- REQUIREMENTS -
Render everything from the beginning of the material down to the line containing "[x=48, y=75]" as a JSON list of strings, one string per line, with blank lines omitted.

(Extracted data entries)
↓↓↓

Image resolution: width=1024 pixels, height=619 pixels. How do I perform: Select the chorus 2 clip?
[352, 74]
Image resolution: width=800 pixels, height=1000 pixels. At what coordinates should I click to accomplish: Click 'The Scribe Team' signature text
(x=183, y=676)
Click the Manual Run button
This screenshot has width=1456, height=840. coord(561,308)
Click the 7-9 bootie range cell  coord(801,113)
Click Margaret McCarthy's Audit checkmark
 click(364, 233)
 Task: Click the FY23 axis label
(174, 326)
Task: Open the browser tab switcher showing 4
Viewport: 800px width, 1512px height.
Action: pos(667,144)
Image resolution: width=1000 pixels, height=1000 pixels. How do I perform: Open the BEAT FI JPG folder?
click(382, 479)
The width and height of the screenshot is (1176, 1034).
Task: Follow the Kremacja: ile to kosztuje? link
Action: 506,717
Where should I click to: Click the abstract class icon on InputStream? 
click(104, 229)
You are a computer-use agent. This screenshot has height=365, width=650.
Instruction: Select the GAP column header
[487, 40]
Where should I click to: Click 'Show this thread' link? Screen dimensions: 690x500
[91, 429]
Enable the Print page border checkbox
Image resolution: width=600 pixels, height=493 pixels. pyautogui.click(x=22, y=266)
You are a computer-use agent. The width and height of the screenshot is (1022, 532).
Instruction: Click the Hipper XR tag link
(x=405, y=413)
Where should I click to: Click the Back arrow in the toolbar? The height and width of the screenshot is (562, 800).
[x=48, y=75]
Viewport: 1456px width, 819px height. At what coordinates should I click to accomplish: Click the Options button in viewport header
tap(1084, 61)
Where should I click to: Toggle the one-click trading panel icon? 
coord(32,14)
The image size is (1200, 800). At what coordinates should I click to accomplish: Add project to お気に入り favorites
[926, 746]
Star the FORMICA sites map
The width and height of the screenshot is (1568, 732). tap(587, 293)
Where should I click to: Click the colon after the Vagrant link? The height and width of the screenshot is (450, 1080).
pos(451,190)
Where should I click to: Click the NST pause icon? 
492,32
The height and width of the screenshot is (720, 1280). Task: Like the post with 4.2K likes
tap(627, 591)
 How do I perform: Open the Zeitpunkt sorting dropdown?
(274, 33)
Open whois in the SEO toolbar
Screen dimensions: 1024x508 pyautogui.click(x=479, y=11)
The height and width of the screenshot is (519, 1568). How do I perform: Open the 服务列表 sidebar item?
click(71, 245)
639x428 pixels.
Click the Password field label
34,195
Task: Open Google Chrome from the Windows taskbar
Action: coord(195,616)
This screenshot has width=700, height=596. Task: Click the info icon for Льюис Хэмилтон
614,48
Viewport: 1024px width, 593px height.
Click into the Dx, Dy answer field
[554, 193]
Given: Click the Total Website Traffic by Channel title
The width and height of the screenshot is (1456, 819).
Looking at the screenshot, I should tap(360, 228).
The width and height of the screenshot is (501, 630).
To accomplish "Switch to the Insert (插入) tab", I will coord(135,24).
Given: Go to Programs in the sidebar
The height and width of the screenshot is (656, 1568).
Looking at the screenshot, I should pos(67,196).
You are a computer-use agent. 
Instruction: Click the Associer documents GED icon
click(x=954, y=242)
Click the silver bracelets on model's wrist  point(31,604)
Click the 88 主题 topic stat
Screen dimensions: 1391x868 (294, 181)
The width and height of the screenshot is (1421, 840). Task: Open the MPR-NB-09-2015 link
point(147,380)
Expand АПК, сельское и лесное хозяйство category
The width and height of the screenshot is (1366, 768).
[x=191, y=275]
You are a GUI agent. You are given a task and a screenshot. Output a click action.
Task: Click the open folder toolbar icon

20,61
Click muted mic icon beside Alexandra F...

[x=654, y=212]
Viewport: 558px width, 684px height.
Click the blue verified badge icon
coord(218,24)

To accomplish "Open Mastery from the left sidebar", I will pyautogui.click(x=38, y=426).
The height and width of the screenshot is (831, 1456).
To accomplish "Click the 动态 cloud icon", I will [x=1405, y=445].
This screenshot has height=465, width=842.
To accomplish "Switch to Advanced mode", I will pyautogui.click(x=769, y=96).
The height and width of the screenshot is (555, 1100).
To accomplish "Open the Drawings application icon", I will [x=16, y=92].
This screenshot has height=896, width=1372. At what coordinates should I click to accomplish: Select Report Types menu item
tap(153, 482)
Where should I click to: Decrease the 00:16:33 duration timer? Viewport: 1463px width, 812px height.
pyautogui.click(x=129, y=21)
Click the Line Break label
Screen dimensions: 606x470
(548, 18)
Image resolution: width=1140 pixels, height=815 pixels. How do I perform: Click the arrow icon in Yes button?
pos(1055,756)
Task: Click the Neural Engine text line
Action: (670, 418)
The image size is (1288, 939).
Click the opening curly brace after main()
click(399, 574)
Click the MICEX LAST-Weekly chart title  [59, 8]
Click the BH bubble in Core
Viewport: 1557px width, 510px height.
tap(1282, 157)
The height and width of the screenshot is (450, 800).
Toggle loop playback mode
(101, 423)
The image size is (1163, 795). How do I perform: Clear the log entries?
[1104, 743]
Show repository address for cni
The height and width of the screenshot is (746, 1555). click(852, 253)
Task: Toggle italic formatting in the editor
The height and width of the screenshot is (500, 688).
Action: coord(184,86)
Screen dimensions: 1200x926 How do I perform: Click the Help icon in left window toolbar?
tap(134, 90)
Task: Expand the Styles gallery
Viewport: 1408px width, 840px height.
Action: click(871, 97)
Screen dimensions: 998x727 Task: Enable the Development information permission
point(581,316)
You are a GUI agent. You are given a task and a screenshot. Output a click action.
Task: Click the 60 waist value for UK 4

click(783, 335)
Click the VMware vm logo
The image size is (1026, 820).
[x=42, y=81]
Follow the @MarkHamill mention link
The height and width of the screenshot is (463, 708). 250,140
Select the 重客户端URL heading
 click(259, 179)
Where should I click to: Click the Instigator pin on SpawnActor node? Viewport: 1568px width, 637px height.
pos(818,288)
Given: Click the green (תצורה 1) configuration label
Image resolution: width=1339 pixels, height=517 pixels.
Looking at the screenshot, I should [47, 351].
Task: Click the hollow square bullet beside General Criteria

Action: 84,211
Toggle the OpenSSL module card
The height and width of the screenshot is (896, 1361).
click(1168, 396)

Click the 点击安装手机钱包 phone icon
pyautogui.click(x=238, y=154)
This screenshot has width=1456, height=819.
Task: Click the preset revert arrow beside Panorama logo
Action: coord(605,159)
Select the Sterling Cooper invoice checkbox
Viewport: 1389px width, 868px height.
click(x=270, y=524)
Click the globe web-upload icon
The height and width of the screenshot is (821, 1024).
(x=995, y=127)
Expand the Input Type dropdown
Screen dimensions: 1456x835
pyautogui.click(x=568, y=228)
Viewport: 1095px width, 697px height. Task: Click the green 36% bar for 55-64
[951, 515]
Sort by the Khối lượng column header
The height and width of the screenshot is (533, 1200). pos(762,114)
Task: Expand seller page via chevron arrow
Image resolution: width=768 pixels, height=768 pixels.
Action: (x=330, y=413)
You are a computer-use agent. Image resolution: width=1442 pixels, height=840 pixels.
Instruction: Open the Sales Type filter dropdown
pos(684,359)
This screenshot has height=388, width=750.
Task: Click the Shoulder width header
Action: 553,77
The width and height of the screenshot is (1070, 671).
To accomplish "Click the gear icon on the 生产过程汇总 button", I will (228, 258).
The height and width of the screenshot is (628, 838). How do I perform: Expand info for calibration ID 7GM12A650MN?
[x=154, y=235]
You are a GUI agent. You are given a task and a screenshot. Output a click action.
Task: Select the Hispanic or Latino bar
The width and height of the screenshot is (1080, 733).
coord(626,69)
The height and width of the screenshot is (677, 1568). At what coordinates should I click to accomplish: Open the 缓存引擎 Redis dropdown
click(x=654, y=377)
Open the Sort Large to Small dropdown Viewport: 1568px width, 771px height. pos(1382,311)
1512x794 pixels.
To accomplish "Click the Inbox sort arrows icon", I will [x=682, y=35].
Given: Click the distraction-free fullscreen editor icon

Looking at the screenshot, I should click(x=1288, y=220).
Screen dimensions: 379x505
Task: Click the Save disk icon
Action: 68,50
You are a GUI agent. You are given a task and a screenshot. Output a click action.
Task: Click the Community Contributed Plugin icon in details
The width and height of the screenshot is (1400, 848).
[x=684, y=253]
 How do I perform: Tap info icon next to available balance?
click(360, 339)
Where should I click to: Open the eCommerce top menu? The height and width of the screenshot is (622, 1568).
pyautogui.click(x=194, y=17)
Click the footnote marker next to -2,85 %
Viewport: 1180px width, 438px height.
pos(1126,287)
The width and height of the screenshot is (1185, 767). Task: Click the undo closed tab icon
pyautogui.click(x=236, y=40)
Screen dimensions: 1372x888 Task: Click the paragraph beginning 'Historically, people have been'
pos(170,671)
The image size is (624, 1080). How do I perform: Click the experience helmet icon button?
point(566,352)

↑↑↑

- RESPONSE TO THIS TASK -
[
  "Image resolution: width=1024 pixels, height=619 pixels. How do I perform: Select the chorus 2 clip?",
  "[352, 74]",
  "Image resolution: width=800 pixels, height=1000 pixels. At what coordinates should I click to accomplish: Click 'The Scribe Team' signature text",
  "(x=183, y=676)",
  "Click the Manual Run button",
  "This screenshot has width=1456, height=840. coord(561,308)",
  "Click the 7-9 bootie range cell  coord(801,113)",
  "Click Margaret McCarthy's Audit checkmark",
  " click(364, 233)",
  " Task: Click the FY23 axis label",
  "(174, 326)",
  "Task: Open the browser tab switcher showing 4",
  "Viewport: 800px width, 1512px height.",
  "Action: pos(667,144)",
  "Image resolution: width=1000 pixels, height=1000 pixels. How do I perform: Open the BEAT FI JPG folder?",
  "click(382, 479)",
  "The width and height of the screenshot is (1176, 1034).",
  "Task: Follow the Kremacja: ile to kosztuje? link",
  "Action: 506,717",
  "Where should I click to: Click the abstract class icon on InputStream? ",
  "click(104, 229)",
  "You are a computer-use agent. This screenshot has height=365, width=650.",
  "Instruction: Select the GAP column header",
  "[487, 40]",
  "Where should I click to: Click 'Show this thread' link? Screen dimensions: 690x500",
  "[91, 429]",
  "Enable the Print page border checkbox",
  "Image resolution: width=600 pixels, height=493 pixels. pyautogui.click(x=22, y=266)",
  "You are a computer-use agent. The width and height of the screenshot is (1022, 532).",
  "Instruction: Click the Hipper XR tag link",
  "(x=405, y=413)",
  "Where should I click to: Click the Back arrow in the toolbar? The height and width of the screenshot is (562, 800).",
  "[x=48, y=75]"
]